Supplied data:
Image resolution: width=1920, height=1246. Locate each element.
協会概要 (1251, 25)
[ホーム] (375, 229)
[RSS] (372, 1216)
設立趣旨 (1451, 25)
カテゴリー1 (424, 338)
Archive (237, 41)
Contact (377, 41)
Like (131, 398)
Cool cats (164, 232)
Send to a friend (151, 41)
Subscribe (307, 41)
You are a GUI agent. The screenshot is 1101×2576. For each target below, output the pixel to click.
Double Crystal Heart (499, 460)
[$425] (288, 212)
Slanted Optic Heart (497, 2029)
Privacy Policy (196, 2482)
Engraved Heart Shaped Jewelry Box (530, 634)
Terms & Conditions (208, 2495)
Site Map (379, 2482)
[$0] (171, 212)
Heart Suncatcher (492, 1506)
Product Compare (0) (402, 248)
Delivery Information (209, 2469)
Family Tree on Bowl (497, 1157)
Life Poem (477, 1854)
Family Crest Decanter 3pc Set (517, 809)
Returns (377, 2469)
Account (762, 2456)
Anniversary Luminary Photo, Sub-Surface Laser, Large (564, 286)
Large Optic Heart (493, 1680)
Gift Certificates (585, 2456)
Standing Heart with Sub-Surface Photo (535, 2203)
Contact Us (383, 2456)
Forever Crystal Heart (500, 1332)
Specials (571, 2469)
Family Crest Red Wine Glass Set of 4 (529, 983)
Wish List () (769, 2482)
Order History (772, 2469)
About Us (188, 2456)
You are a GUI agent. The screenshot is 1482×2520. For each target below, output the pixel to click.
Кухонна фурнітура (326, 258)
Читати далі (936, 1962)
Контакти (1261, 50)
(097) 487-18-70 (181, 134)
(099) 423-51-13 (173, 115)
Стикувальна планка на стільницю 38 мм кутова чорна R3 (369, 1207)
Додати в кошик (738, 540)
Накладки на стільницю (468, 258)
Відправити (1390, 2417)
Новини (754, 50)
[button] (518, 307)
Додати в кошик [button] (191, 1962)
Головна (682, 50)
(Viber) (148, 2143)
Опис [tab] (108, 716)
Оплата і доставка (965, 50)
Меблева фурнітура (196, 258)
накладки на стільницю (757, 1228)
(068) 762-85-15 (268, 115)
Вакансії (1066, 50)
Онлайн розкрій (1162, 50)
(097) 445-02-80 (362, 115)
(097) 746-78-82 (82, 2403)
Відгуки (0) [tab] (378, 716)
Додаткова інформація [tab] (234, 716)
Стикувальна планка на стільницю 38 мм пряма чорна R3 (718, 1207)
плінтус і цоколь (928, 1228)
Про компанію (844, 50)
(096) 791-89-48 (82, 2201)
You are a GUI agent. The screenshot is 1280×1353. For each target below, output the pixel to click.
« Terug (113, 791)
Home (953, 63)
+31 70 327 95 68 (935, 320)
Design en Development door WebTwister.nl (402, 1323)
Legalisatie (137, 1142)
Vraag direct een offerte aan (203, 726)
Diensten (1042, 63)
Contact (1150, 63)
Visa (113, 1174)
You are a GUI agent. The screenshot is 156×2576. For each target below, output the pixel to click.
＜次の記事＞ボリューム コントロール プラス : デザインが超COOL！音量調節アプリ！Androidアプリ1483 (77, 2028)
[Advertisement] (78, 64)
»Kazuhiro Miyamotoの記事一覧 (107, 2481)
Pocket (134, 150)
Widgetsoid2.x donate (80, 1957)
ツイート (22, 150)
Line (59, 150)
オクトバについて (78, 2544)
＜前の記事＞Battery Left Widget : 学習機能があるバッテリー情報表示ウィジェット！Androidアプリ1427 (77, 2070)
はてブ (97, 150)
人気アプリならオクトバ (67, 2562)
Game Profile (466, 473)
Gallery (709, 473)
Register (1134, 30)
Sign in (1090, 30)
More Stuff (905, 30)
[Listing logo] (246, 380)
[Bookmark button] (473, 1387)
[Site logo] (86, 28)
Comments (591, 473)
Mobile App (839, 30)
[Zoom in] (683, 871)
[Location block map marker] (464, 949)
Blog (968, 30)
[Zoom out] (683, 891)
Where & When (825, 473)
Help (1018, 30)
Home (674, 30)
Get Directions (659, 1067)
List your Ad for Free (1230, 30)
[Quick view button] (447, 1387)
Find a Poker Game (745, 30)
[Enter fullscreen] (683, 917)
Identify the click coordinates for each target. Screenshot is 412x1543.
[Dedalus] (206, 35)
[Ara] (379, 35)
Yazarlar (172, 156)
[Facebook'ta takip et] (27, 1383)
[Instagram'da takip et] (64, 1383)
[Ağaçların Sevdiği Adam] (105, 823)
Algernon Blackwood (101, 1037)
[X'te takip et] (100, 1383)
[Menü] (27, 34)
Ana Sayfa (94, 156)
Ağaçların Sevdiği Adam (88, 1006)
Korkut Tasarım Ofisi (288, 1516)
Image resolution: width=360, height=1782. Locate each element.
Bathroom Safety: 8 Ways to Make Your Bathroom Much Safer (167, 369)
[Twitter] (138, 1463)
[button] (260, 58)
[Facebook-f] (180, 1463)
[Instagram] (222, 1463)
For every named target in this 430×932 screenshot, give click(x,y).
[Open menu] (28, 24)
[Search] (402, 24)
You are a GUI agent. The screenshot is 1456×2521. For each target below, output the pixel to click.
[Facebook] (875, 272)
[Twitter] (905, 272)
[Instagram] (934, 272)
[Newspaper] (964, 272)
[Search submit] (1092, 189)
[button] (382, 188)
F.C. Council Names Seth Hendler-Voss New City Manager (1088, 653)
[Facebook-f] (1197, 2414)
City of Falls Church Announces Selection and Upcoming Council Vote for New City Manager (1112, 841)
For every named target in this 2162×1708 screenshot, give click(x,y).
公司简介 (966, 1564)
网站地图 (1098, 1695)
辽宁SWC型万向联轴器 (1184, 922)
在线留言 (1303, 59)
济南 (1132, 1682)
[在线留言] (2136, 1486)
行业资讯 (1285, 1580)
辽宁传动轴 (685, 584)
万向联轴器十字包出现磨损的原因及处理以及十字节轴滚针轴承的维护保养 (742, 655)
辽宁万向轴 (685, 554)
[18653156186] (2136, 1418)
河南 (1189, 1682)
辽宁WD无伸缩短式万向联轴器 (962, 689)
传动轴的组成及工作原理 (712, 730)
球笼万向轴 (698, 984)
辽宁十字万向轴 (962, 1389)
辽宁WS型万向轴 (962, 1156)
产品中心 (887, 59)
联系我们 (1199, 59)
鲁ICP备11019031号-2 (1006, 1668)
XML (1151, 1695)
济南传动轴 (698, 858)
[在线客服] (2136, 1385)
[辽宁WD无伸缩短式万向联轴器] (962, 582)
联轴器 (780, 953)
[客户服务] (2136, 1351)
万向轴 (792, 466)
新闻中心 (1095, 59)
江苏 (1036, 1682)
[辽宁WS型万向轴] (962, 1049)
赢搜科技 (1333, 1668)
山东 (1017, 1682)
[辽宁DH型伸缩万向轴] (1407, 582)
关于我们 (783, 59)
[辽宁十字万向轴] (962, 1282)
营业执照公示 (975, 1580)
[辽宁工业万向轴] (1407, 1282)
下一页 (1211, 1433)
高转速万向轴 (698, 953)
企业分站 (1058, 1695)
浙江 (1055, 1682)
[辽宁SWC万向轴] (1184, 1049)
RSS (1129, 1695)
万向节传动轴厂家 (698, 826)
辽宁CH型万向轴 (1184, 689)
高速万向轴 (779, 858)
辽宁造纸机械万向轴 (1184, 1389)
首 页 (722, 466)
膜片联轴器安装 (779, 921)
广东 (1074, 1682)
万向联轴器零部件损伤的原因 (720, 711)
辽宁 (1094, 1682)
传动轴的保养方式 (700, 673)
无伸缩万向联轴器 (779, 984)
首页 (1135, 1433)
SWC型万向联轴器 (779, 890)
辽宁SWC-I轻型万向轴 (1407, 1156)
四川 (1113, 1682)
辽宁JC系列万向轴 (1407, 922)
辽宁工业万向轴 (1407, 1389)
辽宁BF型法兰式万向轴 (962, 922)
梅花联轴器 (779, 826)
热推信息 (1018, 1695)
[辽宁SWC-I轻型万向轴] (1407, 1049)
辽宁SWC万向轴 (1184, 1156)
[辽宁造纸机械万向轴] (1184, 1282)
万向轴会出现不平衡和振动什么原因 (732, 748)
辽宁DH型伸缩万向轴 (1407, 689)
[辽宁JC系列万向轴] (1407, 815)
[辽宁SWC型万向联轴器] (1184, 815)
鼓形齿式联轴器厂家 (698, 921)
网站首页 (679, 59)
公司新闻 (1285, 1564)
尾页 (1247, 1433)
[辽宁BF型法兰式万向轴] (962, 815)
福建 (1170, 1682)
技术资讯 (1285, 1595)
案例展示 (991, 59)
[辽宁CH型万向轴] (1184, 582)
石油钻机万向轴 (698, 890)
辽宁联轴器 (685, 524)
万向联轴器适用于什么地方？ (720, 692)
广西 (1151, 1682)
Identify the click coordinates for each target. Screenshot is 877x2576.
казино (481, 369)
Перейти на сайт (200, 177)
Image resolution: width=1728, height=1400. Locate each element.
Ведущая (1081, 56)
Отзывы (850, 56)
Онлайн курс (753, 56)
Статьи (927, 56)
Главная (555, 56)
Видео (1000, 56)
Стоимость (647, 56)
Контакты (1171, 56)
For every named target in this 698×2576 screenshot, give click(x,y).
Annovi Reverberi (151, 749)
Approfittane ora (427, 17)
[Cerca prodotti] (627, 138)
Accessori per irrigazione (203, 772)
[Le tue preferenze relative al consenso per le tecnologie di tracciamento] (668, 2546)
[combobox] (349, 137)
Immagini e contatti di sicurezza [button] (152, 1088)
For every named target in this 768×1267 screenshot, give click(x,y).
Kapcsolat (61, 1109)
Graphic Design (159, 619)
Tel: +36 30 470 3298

Exercise description:
Which lines above run from the one containing "Specials (571, 2469)" down to the one containing "[Site logo] (86, 28)"? Repeat exactly those, both ends included, and nothing else.

Result of the task:
Specials (571, 2469)
Family Crest Red Wine Glass Set of 4 (529, 983)
Wish List () (769, 2482)
Order History (772, 2469)
About Us (188, 2456)
You are a GUI agent. The screenshot is 1482×2520. For each target below, output the pixel to click.
Кухонна фурнітура (326, 258)
Читати далі (936, 1962)
Контакти (1261, 50)
(097) 487-18-70 (181, 134)
(099) 423-51-13 (173, 115)
Стикувальна планка на стільницю 38 мм кутова чорна R3 (369, 1207)
Додати в кошик (738, 540)
Накладки на стільницю (468, 258)
Відправити (1390, 2417)
Новини (754, 50)
[button] (518, 307)
Додати в кошик [button] (191, 1962)
Головна (682, 50)
(Viber) (148, 2143)
Опис [tab] (108, 716)
Оплата і доставка (965, 50)
Меблева фурнітура (196, 258)
накладки на стільницю (757, 1228)
(068) 762-85-15 (268, 115)
Вакансії (1066, 50)
Онлайн розкрій (1162, 50)
(097) 445-02-80 (362, 115)
(097) 746-78-82 (82, 2403)
Відгуки (0) [tab] (378, 716)
Додаткова інформація [tab] (234, 716)
Стикувальна планка на стільницю 38 мм пряма чорна R3 (718, 1207)
плінтус і цоколь (928, 1228)
Про компанію (844, 50)
(096) 791-89-48 (82, 2201)
You are a GUI agent. The screenshot is 1280×1353. For each target below, output the pixel to click.
« Terug (113, 791)
Home (953, 63)
+31 70 327 95 68 (935, 320)
Design en Development door WebTwister.nl (402, 1323)
Legalisatie (137, 1142)
Vraag direct een offerte aan (203, 726)
Diensten (1042, 63)
Contact (1150, 63)
Visa (113, 1174)
You are a GUI agent. The screenshot is 156×2576. For each target below, output the pixel to click.
＜次の記事＞ボリューム コントロール プラス : デザインが超COOL！音量調節アプリ！Androidアプリ1483 (77, 2028)
[Advertisement] (78, 64)
»Kazuhiro Miyamotoの記事一覧 (107, 2481)
Pocket (134, 150)
Widgetsoid2.x donate (80, 1957)
ツイート (22, 150)
Line (59, 150)
オクトバについて (78, 2544)
＜前の記事＞Battery Left Widget : 学習機能があるバッテリー情報表示ウィジェット！Androidアプリ1427 (77, 2070)
はてブ (97, 150)
人気アプリならオクトバ (67, 2562)
Game Profile (466, 473)
Gallery (709, 473)
Register (1134, 30)
Sign in (1090, 30)
More Stuff (905, 30)
[Listing logo] (246, 380)
[Bookmark button] (473, 1387)
[Site logo] (86, 28)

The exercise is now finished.